Une série d'anticipation sur le poids des images
Trois ans après la mini-série Dead Set qui mélangeait habilement zombies et téléréalité, Charlie Brooker est de retour. Son nouveau bébé s'appelle Black Mirror et se compose de trois épisodes. Même si cela peut paraître un peu léger sur le papier, le journaliste anglais dit plus de choses en 3 heures de télévision que certains scénaristes en plusieurs saisons.
Indépendants les uns des autres, les trois épisodes ont toutefois le mérite de s'attaquer communément à une thématique qui nous concerne tous : l'impact sans cesse croissant des nouvelles technologies dans notre quotidien.

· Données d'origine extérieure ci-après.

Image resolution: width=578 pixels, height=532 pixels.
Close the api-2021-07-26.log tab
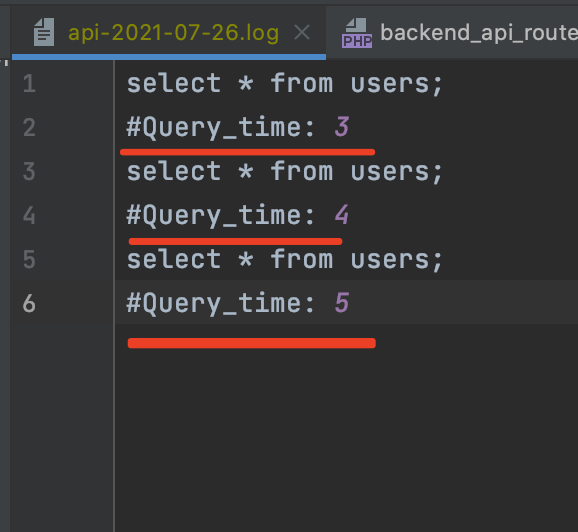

Facebook, Twitter, Youtube, X-Factor, Microsoft Points, HD, VOD : tous ces barbarismes qui ne voulaient rien dire il y a 10 ans ont envahi notre vie de manière inouïe, et Charlie Brooker s'amuse à anticiper les conséquences de ce tout-technologique dont nous sommes devenus prisonniers sans trop nous en apercevoir.
A travers trois scénarios absolument brillants d'inventivité, l'ancien polytechnicien s'amuse avec le téléspectateur : à une époque où le sensationnel fait rage, existe-t-il encore des limites que les journalistes et les téléspectateurs ne sont pas prêts à franchir ? Seriez-vous prêt à regarder la pire des infamies si une immense célébrité était sur le point de s'humilier en direct à la télé ? Alors que le trash règne en maître sur les médias, possédons-nous encore un semblant de morale, ou sommes-nous prêts à tout encaisser sous prétexte de "droit à l'information" ?
Charlie Brooker s'intéresse également à la dématérialisation dans le monde des jeux vidéo, ainsi qu'au poids de la publicité dans notre existence. Et si toute notre vie ne servait qu'à se payer des points de Xbox Live ? Imaginez quelques secondes une existence dans laquelle le moindre acte, même le plus banal, serait immédiatement facturé et déduit de notre total de points. Abrutis que nous serions à pédaler sur des vélos du matin au soir, nous regarderions des écrans à longueur de journée, et il nous serait interdit de détourner le regard pendant la coupure pub, sous peine de sanction pécuniaire... Est-ce si irréaliste que cela ?
Que penser enfin de cette manie moderne qui pousse les gens à tout photographier et à tout filmer pour se fabriquer des souvenirs ? Dans notre entourage, combien connaissons-nous de personnes qui passent leur temps à essayer de revivre le passé plutôt que d'apprécier le présent ? Dans son troisième et dernier épisode, Black Mirror nous fait réfléchir sur le poids des images et le droit à l'oubli, à une époque où les caméras de surveillance se multiplient à vue d'œil...
Soyez-prévenus, Black Mirror est une série coup de poing, choquante en apparence, mais ô combien pertinente et clairvoyante à travers les thèmes qu'elle aborde. Dans un style futuriste visuellement très léché, cette série d'anticipation pas si farfelue que cela a le mérite de nous faire cogiter, et si on ressort de son visionnage un peu groggy, on a aussi l'agréable impression d'avoir assisté au couronnement du nouveau roi de la télé britannique.